#### Work instruction
Word for word, output the data that follows.

#### Data records
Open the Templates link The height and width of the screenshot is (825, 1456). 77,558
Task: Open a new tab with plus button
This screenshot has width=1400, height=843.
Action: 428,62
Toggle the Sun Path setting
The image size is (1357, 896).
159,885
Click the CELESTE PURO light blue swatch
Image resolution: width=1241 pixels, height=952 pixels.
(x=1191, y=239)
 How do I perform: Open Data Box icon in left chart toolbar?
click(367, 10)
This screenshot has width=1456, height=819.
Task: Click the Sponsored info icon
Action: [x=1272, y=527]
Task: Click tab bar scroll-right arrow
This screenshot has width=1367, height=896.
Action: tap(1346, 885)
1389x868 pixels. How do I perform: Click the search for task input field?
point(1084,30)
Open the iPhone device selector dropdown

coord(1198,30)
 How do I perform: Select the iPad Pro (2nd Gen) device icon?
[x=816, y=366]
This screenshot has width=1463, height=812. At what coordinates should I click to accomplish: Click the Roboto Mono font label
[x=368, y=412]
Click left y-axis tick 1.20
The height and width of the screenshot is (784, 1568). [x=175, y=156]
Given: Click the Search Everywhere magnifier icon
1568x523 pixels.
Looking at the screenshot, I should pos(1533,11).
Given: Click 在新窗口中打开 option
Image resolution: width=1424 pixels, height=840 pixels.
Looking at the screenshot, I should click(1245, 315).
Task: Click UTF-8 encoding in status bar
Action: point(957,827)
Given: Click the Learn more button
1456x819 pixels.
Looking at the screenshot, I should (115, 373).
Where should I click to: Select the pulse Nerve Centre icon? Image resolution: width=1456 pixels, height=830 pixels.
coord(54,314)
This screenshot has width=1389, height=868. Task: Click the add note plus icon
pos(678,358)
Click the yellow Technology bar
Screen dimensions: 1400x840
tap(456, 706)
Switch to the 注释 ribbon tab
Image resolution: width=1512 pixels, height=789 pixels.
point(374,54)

#### Response to the task
Open the Templates link The height and width of the screenshot is (825, 1456). 77,558
Task: Open a new tab with plus button
This screenshot has width=1400, height=843.
Action: 428,62
Toggle the Sun Path setting
The image size is (1357, 896).
159,885
Click the CELESTE PURO light blue swatch
Image resolution: width=1241 pixels, height=952 pixels.
(x=1191, y=239)
 How do I perform: Open Data Box icon in left chart toolbar?
click(367, 10)
This screenshot has width=1456, height=819.
Task: Click the Sponsored info icon
Action: [x=1272, y=527]
Task: Click tab bar scroll-right arrow
This screenshot has width=1367, height=896.
Action: tap(1346, 885)
1389x868 pixels. How do I perform: Click the search for task input field?
point(1084,30)
Open the iPhone device selector dropdown

coord(1198,30)
 How do I perform: Select the iPad Pro (2nd Gen) device icon?
[x=816, y=366]
This screenshot has width=1463, height=812. At what coordinates should I click to accomplish: Click the Roboto Mono font label
[x=368, y=412]
Click left y-axis tick 1.20
The height and width of the screenshot is (784, 1568). [x=175, y=156]
Given: Click the Search Everywhere magnifier icon
1568x523 pixels.
Looking at the screenshot, I should pos(1533,11).
Given: Click 在新窗口中打开 option
Image resolution: width=1424 pixels, height=840 pixels.
Looking at the screenshot, I should click(1245, 315).
Task: Click UTF-8 encoding in status bar
Action: point(957,827)
Given: Click the Learn more button
1456x819 pixels.
Looking at the screenshot, I should (115, 373).
Where should I click to: Select the pulse Nerve Centre icon? Image resolution: width=1456 pixels, height=830 pixels.
coord(54,314)
This screenshot has width=1389, height=868. Task: Click the add note plus icon
pos(678,358)
Click the yellow Technology bar
Screen dimensions: 1400x840
tap(456, 706)
Switch to the 注释 ribbon tab
Image resolution: width=1512 pixels, height=789 pixels.
point(374,54)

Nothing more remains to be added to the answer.